# Therapist Terminated With Me Bc of Money



## anxietyandfear (Oct 9, 2017)

I have been seeing this therapist for 4 years. I just got back from residential treatment program that was very costly. I reached out to here asking if I could have a reduced rate because my family couldn't afford her price anymore. She responded by saying that I should look for someone else that I could afford and gave me a referral. 

I feel so heartbroken. She was someone who has been there for me for 4 years, and all I was to here was money. I had an attachment to her and she just completely threw me in the garbage. I guess I need to realize she supported me and validated me, while on her side of the couch I did nothing for her. I feel so hurt and said. 

Would you guys feel hurt or am I just being overly sensitive?


----------



## harrison (Apr 14, 2012)

With all due respect I think you _are_ being a bit oversensitive. In saying that though I can see how you'd feel a bit hurt and even lost - I probably would too. After a while you make a sort of connection with these people.

But you need to try and remember this is their job - you aren't in a relationship with them. It's her job to remain objective and not get involved emotionally.

It's incredible what some of these people charge though. I've been amazed a few times when I was told what they expect to be paid. If they were worth it I'd maybe understand but often in my case they weren't.

Hopefully you'll find a new one that's more affordable and maybe not so obsessed with how much she's making.


----------



## SplendidBob (May 28, 2014)

It's very unfortunate. But a professional can't allow haggling. Pretty much every client of a therapist is going to have a really sad story, they will be depressed, anxious, have a horrible life, whatever (they are in therapy), and if they reduce their rates they end up doing it for all their clients. It would also be a signal to themselves they don't value themselves.
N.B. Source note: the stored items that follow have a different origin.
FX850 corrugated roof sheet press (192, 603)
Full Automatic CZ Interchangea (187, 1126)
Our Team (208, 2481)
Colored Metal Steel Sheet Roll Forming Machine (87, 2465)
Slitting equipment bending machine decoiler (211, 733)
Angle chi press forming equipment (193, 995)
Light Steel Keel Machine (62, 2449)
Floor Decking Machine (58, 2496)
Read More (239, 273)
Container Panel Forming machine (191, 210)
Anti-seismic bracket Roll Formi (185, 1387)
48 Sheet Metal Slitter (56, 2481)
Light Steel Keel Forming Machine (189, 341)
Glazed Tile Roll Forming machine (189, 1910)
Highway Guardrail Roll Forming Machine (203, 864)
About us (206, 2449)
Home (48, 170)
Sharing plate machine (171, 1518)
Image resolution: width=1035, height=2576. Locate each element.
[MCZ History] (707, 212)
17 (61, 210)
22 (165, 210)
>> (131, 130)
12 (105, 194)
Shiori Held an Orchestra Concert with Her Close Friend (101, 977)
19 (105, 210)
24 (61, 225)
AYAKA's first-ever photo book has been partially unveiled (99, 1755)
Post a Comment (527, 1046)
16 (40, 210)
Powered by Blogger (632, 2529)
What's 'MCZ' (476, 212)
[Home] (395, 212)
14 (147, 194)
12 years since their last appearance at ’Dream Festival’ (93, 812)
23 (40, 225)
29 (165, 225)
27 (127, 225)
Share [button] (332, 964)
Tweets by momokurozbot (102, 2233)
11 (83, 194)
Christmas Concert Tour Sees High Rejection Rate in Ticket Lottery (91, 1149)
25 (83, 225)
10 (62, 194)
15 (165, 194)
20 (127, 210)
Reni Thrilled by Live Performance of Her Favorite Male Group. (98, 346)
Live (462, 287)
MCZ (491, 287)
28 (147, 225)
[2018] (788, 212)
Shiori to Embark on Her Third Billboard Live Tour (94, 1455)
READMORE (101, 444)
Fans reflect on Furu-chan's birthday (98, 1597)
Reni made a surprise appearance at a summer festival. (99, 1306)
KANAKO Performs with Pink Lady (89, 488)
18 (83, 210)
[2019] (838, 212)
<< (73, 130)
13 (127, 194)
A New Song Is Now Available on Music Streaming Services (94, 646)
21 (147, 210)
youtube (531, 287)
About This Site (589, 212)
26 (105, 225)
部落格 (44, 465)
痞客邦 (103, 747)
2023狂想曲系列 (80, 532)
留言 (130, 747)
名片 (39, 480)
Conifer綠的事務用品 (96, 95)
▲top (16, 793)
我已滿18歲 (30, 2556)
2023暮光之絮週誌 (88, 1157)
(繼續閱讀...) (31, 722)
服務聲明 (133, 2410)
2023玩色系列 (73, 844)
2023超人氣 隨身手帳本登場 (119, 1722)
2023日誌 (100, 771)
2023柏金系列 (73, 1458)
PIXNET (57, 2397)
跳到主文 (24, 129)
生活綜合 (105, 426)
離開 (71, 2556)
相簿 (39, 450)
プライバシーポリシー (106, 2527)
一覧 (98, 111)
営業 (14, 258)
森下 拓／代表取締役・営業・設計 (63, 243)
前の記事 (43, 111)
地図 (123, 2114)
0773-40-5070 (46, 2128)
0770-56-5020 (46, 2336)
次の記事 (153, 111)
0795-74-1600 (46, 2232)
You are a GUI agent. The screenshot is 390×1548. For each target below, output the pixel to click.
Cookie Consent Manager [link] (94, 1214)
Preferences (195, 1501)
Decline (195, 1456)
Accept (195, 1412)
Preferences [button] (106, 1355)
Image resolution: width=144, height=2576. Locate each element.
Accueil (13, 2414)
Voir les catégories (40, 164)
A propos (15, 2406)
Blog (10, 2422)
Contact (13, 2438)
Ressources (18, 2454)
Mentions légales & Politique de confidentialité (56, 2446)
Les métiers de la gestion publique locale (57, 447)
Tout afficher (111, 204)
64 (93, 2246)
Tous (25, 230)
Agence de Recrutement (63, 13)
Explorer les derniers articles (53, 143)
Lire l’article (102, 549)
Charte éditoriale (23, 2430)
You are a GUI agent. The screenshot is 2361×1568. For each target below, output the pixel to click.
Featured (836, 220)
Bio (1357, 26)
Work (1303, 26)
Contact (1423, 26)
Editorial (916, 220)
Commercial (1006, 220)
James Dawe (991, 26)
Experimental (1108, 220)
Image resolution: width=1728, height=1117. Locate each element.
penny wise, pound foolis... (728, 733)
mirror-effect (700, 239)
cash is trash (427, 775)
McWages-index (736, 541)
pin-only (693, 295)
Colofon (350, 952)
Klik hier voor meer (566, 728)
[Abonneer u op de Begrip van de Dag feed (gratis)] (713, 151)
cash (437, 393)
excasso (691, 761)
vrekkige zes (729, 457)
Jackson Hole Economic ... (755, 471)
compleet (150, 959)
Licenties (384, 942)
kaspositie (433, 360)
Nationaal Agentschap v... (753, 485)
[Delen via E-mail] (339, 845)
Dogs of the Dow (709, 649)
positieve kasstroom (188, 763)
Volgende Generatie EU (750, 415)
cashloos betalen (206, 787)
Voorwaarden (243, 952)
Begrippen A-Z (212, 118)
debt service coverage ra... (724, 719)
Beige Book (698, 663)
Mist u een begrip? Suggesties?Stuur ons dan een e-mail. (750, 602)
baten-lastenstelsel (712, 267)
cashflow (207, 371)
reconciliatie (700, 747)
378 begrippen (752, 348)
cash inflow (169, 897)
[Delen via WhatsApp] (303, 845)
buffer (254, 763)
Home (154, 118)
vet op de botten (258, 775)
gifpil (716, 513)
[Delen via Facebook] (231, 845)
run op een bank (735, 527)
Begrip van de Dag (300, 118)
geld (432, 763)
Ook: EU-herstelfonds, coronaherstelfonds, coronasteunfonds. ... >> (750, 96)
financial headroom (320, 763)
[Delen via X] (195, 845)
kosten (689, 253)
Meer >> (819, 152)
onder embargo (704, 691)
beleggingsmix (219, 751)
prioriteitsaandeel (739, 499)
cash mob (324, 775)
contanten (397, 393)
I totally understand though, and there isn't any such thing as "overly sensitive". Your reaction is totally understandable and expected. Ideally a period of transitioning away should have happened. A patient therapist relationship is honestly one of the most intimate relationships anyone will have, and its a difficult thing for it to end. You have my sympathies, it must be a pretty unpleasant thing, but I don't think there was any way they could realistically reduce their rates for you.

I hope they explained this though.

(hug).


----------



## blue2 (May 20, 2013)

Caring comes at a cost bro, sanity has a price , get with the programme @[email protected]


----------



## veron (Apr 29, 2009)

I don't know how often you've been seeing this person, but if after 4 years of therapy you still feel like you need therapy, I'd say that she's a lousy therapist. Go find a better one.


----------



## millenniumman75 (Feb 4, 2005)

I am afraid you are being a little oversensitive, but at least you are realizing the situation. i think that is a sign of growth more than anything. Yes, professionals do care about patients, but in a professional way....they have to detach themselves from personal relationships. That's their job. It's understandable if you knew how many clients they deal with. They are using their knowledge to help you in your own situation. 


Your next therapist should be less financially stressful. I am glad your therapist is referring - that is what he/she is supposed to do.


My first doctor cut me off because he had heart issues and couldn't take on the workload he had.....he said that I was doing fine enough to go to another doctor. The second one was my doctor from my near nervous breakdown of June 2004 through about mid-2009 when she retired. She actually told me that her facility (the same place) didn't have another doctor who could take me as a client (they were booked!). 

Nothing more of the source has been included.